🤖 AI Summary
Diffusion-based large language models (dLLMs) suffer from limited reasoning capabilities without external reward models or explicit step-wise annotations.
Method: We propose Reward-Free Reasoning Guidance (RFG), a framework that implicitly models the log-likelihood ratio of the generation process. RFG estimates process-level rewards solely from output discrepancies between a reference model and the target model—eliminating reliance on external reward models or explicit reward supervision. It supports arbitrary-order generation, is compatible with diverse post-trained models (e.g., SFT, RLHF), and incorporates test-time sampling expansion for enhanced stability.

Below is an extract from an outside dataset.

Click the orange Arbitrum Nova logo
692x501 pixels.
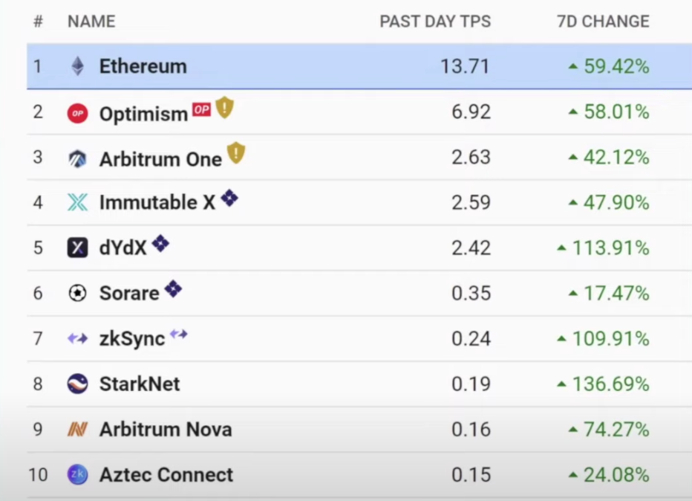pyautogui.click(x=77, y=430)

Results: On four challenging reasoning-intensive tasks—including mathematical reasoning and code generation—RFG achieves average accuracy gains of up to 9.2%. It is the first method to enhance dLLM reasoning without explicit reward signals, demonstrating both generality across model families and empirical effectiveness.
📝 Abstract
Diffusion large language models (dLLMs) have shown great potential in large-scale language modeling, and there is an increasing interest in further improving the capacity to solve complex problems by guiding the reasoning process step by step. Common practice for autoregressive language models typically learns a process reward model with dense annotation for each intermediate step. However, this is challenging for dLLMs where the generation is in an any-order fashion and intermediate states are partially masked sentences. To this end, in this paper, we propose reward-free guidance (RFG), a principled method for guiding the reasoning trajectory of dLLMs without explicit process reward. The key idea of RFG is to parameterize the process reward by log-likelihood ratios of the enhanced and reference dLLMs, where the enhanced model can be easily obtained by any off-the-shelf dLLM that has been post-trained with reinforcement learning (RL) or supervised fine-tuning (SFT). We provide theoretical justification that RFG induces the reward-guided sampling distribution with no additional reward. We conduct comprehensive experiments on four challenging mathematical reasoning and code generation benchmarks using a diverse suite of dLLMs enhanced with various post-training methods. RFG consistently yields significant improvements across all tasks and model types, achieving accuracy gains of up to 9.2%. These findings establish RFG as a general training-free framework that scales test-time reasoning without reliance on external reward models.